Jerónimo de Alderete tenía la misión de reclutar hombres para llevarlos a las Indias, y para tentarlos exhibía en tabernas y plazas un collar de gruesas cuentas de oro labrado y unidas con un firme hilo de plata. La carta enviada por Francisco de Aguirre a su amigo Pedro trataba sobre el Nuevo Mundo. Exultante, Alderete le habló a su anfitrión de las fabulosas posibilidades de ese continente, que andaban de boca en boca. Dijo que ya no había lugar para nobles hazañas en Europa, corrupta, envejecida, desgarrada por conspiraciones políticas, intrigas cortesanas y prédicas de herejes, como los luteranos, que dividían a la cristiandad. El futuro estaba al otro lado del océano, aseguró. Había mucho por hacer en las Indias o América, nombre que dio a esas tierras un cartógrafo alemán en honor a Américo Vespucio, un jactancioso navegante florentino que no tuvo el mérito de descubrirlas, como Cristóbal Colón. Según Alderete, debieron haberlas nombrado Cristóbalas o Colónicas. En fin, ya estaba hecho y no era ése el punto, añadió. Lo que más se necesitaba en el Nuevo Mundo eran hidalgos de corazón indómito, con la espada en una mano y la cruz en la otra, dispuestos a descubrir y conquistar. Era imposible imaginar la vastedad de esos lugares, el verde infinito de sus selvas, la abundancia de sus ríos cristalinos, la profundidad de sus lagos de aguas mansas, la opulencia de las minas de oro y plata. Soñar no tanto con tesoros como con la gloria, vivir una vida plena, combatir a los salvajes, cumplir un destino superior y, con el favor de Dios, fundar una dinastía. Eso y más era posible en las nuevas fronteras del imperio, dijo, donde había aves de plumaje enjoyado y mujeres de color miel, desnudas y complacientes. «Perdonadme, doña Marina, es una forma de hablar…», añadió. No alcanzaban las palabras del idioma castellano para describir la abundancia de lo que allí se daba: perlas como huevos de codorniz, oro caído de los árboles y tanta tierra e indios disponibles, que cualquier soldado podía convertirse en amo de una hacienda del tamaño de una provincia española. Lo más importante, aseguró, era que numerosos pueblos aguardaban la palabra del Dios Único y Verdadero y las bondades de la noble civilización castellana. Agregó que Francisco de Aguirre, el amigo común, también deseaba embarcarse, y era tanta su sed de aventura, que estaba dispuesto a dejar a su amada esposa y a los cinco hijos que ésta le había dado en esos años.

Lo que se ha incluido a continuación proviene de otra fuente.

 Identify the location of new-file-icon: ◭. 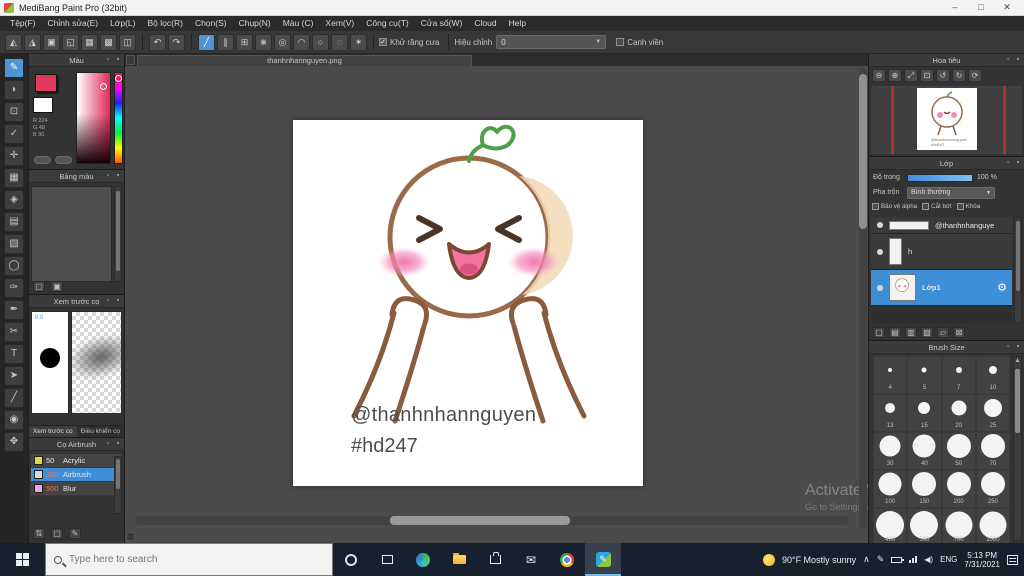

– ¿Creéis que aún hay oportunidades para hombres como nosotros en la Terra Nova? -preguntó Valdivia-. Han transcurrido cuarenta y tres años desde el arribo de Colón y veintiséis desde que Cortés conquistó México…

– Y veintiséis también desde que Fernando de Magallanes inició su viaje alrededor del mundo. Como veis, la Tierra está en expansión, las oportunidades son infinitas. No sólo el Nuevo Mundo está abierto a la exploración, también África, India, las islas Filipinas y mucho más -insistió el joven Alderete.